_DOCUMENT EXTRACT_
:::::

Are you SURE that you don't have two wireless clients running? If you're using the Netgear client, you MUST make sure that WZC is disabled in Windows service. If you're using WZC, make SURE the Netgear client is not running.


----------



## 636benjamin (Jul 8, 2008)

I am not SURE, but when I go to wireless network connections, it says windows cannot configure this wireless connection because I have another program enabled to do that.


----------



## johnwill (Sep 26, 2002)

Disable WZC in Services and see if that changes things.


----------



## 636benjamin (Jul 8, 2008)

I read about this in another forum, so I created a shortcut to do that. Here are the shortcut properties:

C:\WINDOWS\system32\net.exe stop wzcsvc

I do this, it stops WZC, and my connectivity doesn't change. I still randomly lose signal. Yesterday, it started losing signal even without Panda running, so I am not sure if that is my problem anymore. Should I post a new HJT log, or would that even help?

:::::

_WORK REQUEST_
Carry the forum thread about the dropping wireless connection forward from its last post.

_RECORD EXTRACTS_
:::::

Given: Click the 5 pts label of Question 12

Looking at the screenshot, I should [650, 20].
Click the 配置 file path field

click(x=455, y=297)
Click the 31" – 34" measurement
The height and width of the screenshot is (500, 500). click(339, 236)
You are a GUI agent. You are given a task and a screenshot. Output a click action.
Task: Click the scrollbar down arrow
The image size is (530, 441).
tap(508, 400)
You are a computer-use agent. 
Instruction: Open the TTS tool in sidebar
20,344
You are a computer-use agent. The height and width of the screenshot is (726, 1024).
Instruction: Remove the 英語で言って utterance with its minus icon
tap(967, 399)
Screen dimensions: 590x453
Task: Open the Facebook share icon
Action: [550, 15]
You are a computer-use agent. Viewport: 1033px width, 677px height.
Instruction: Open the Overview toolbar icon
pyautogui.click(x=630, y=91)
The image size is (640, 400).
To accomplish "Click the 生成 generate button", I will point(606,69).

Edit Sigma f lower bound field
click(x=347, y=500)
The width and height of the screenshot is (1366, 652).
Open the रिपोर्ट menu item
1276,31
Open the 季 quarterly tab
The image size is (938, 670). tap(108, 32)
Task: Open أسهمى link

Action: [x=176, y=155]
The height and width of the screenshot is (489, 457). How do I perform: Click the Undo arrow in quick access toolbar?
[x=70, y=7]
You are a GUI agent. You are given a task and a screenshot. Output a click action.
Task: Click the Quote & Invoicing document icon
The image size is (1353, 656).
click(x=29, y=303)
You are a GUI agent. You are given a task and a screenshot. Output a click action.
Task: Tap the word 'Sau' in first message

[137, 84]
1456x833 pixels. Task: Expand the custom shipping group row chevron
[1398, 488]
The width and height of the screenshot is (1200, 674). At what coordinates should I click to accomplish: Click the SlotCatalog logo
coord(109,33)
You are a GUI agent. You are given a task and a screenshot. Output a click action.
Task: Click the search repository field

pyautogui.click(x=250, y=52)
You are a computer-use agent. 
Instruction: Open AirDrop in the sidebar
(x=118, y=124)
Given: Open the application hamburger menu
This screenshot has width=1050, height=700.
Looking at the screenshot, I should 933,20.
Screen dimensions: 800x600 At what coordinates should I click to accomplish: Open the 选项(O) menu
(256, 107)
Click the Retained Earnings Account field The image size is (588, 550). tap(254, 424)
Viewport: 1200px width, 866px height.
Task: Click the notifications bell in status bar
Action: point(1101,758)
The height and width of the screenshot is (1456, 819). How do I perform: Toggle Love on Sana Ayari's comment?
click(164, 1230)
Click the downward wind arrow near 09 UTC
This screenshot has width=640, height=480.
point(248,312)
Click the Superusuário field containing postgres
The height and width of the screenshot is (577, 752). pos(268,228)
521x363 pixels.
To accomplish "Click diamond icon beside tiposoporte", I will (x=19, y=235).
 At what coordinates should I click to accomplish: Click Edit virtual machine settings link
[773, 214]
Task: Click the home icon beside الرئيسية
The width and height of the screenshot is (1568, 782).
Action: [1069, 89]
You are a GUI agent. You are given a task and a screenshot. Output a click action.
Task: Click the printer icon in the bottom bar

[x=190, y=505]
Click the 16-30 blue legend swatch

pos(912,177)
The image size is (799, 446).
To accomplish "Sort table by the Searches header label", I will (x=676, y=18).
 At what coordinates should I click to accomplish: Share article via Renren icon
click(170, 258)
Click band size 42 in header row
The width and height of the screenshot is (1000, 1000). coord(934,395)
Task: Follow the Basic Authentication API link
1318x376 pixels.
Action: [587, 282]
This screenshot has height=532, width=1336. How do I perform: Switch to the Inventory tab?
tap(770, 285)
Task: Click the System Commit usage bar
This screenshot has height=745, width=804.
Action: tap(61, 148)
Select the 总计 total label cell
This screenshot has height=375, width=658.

:::::

_RESULT_
Thanks so much for helping me!


----------



## johnwill (Sep 26, 2002)

Some things you can try here.


For wireless connections, change the channel on the router, I like channels 1, 6, and 11 in the US.
Update the firmware to the latest version available on the manufacturer's site.
Reset the router to factory defaults and reconfigure.

Many times these measures will resolve a lot of intermittent issues.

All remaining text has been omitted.